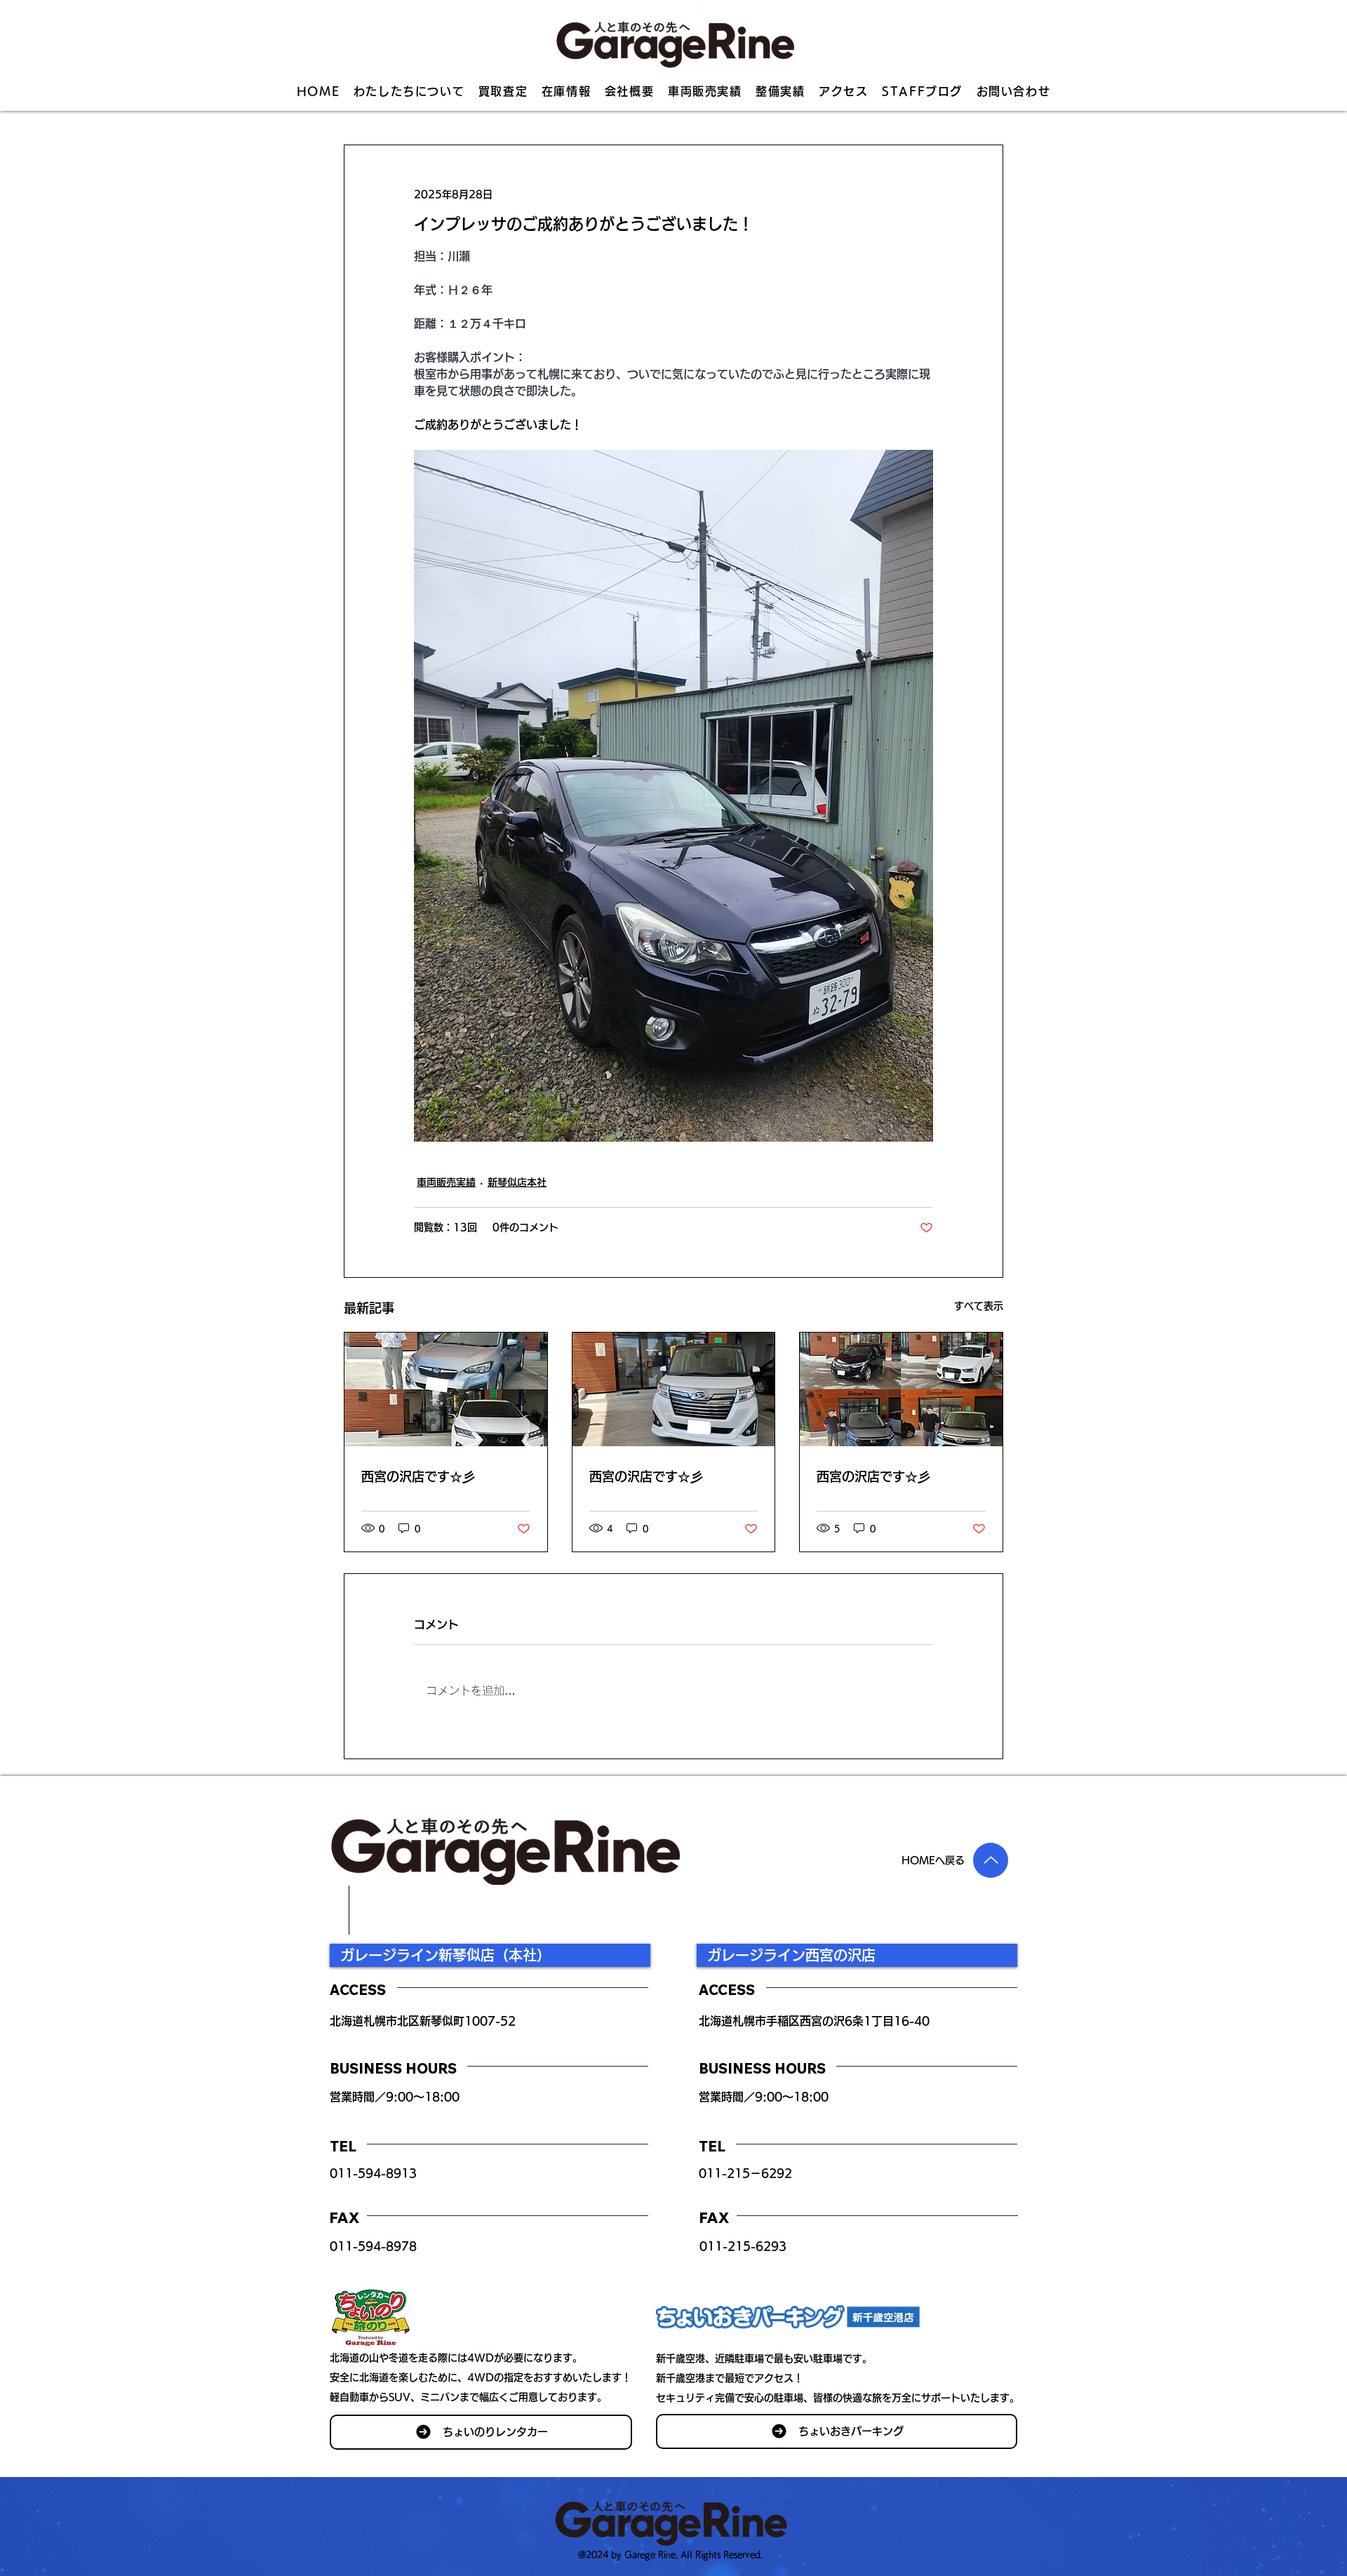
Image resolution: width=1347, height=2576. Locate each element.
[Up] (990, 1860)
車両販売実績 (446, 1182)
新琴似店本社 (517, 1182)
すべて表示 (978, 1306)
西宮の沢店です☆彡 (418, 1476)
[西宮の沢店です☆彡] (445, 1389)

------------------------------------

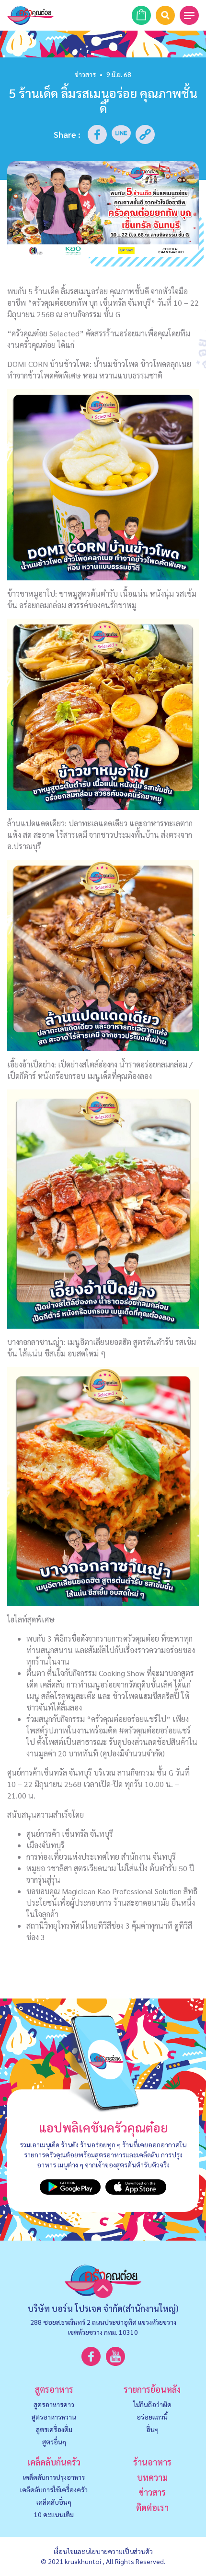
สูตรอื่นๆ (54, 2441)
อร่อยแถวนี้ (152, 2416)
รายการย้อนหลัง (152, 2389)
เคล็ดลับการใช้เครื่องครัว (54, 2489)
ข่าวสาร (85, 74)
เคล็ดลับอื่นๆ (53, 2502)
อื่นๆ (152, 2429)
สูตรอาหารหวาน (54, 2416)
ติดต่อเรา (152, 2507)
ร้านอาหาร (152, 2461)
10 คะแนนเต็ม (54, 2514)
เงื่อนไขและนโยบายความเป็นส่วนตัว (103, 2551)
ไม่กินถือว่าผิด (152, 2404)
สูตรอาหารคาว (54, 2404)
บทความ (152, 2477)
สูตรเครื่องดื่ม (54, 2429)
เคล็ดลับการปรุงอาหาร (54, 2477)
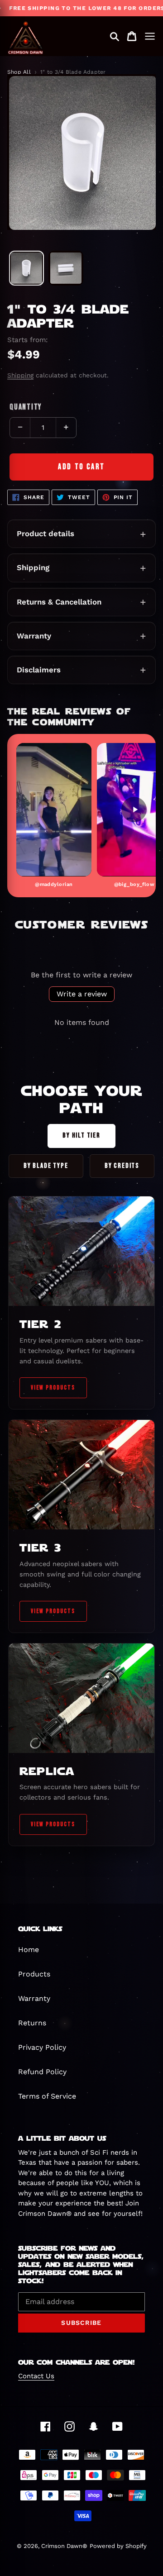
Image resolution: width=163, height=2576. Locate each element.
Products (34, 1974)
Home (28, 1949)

------------------------------------

Set down word for word the lines above from the one with "เคล็ดลับการใช้เครื่องครัว (54, 2489)" up to and including the one with "Home (28, 1949)". Omit every picture.

■ ANSWER TO THIS TASK:
เคล็ดลับการใช้เครื่องครัว (54, 2489)
ข่าวสาร (85, 74)
เคล็ดลับอื่นๆ (53, 2502)
อื่นๆ (152, 2429)
สูตรอาหารหวาน (54, 2416)
ติดต่อเรา (152, 2507)
ร้านอาหาร (152, 2461)
10 คะแนนเต็ม (54, 2514)
เงื่อนไขและนโยบายความเป็นส่วนตัว (103, 2551)
ไม่กินถือว่าผิด (152, 2404)
สูตรอาหารคาว (54, 2404)
บทความ (152, 2477)
สูตรเครื่องดื่ม (54, 2429)
เคล็ดลับการปรุงอาหาร (54, 2477)
Image resolution: width=163, height=2576. Locate each element.
Products (34, 1974)
Home (28, 1949)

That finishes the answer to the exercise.